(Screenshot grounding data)

****************

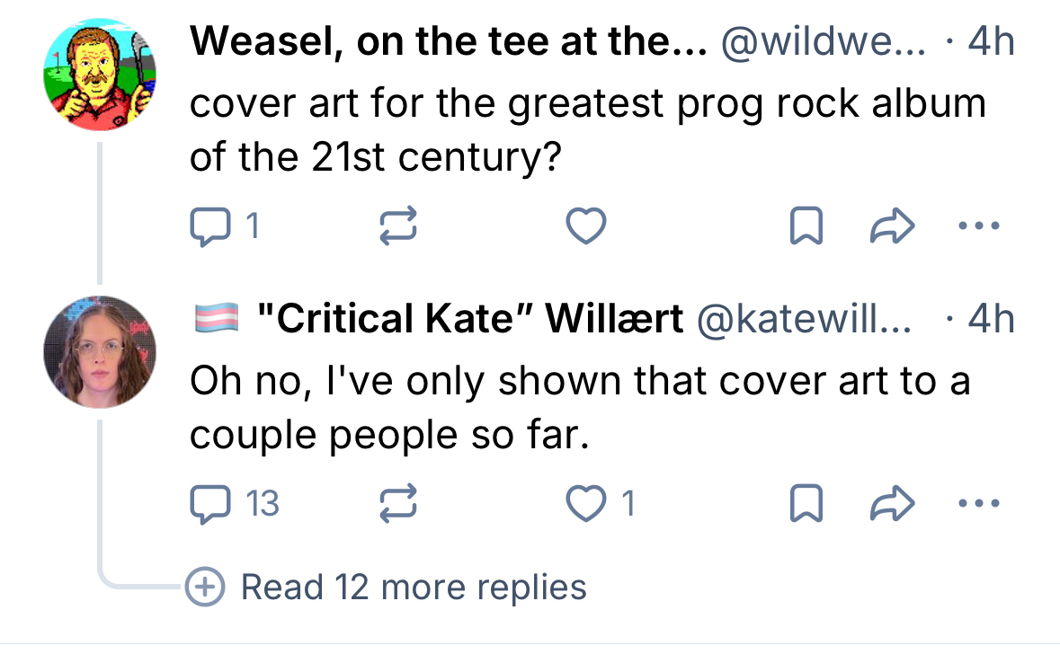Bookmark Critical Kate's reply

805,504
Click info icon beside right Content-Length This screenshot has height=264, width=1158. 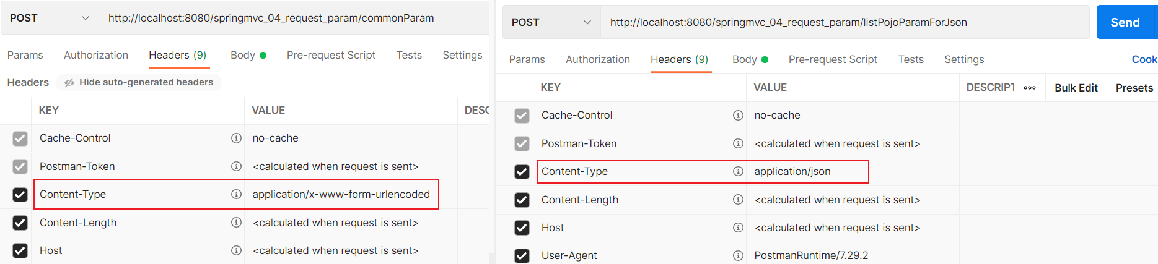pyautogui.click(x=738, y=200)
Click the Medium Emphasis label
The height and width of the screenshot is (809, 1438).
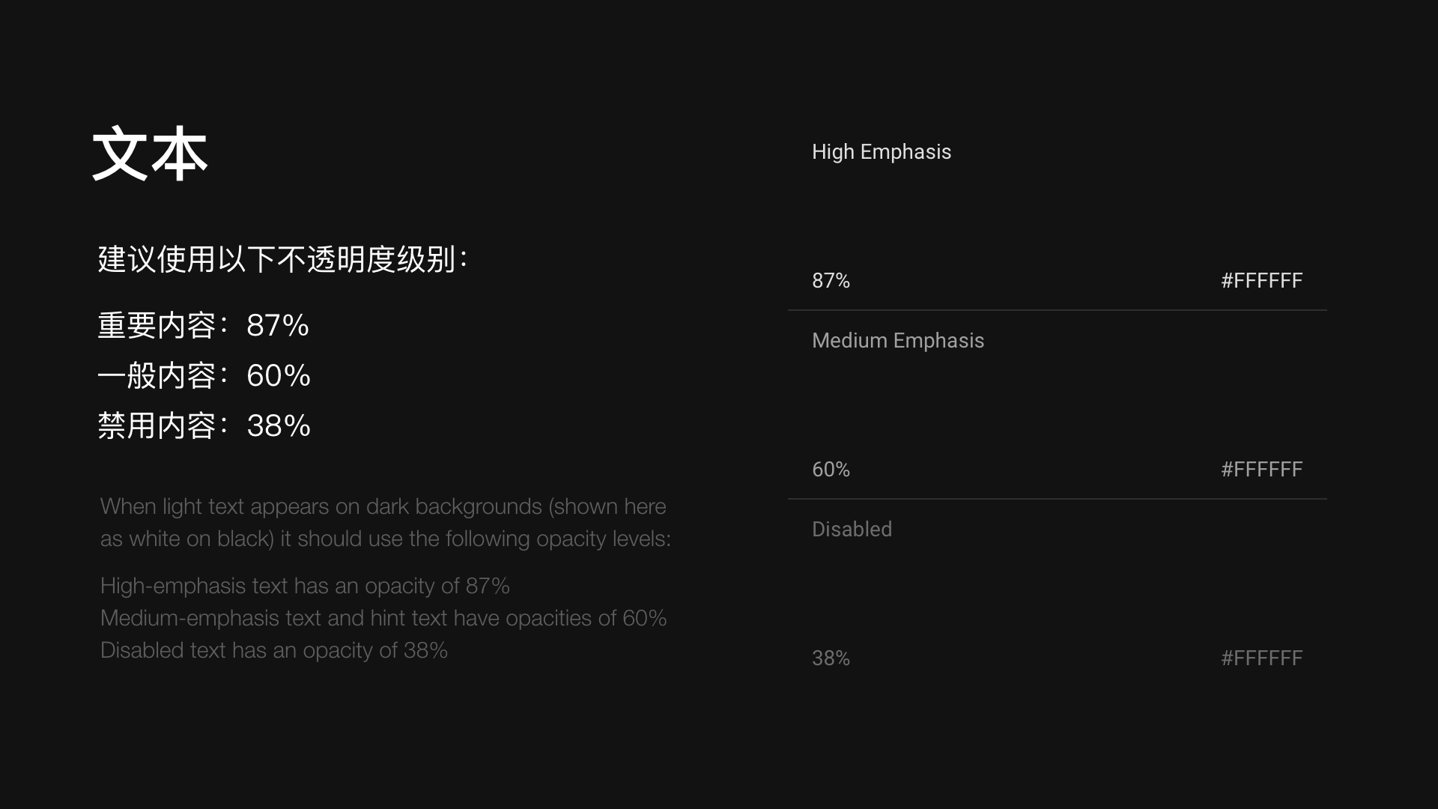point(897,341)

****************

Instructions for the task – Leave the pictures aside and print exactly, and only, the lines from the one with "Click the Medium Emphasis label" through the end of the data, both included.

Problem solution –
Click the Medium Emphasis label
The height and width of the screenshot is (809, 1438).
point(897,341)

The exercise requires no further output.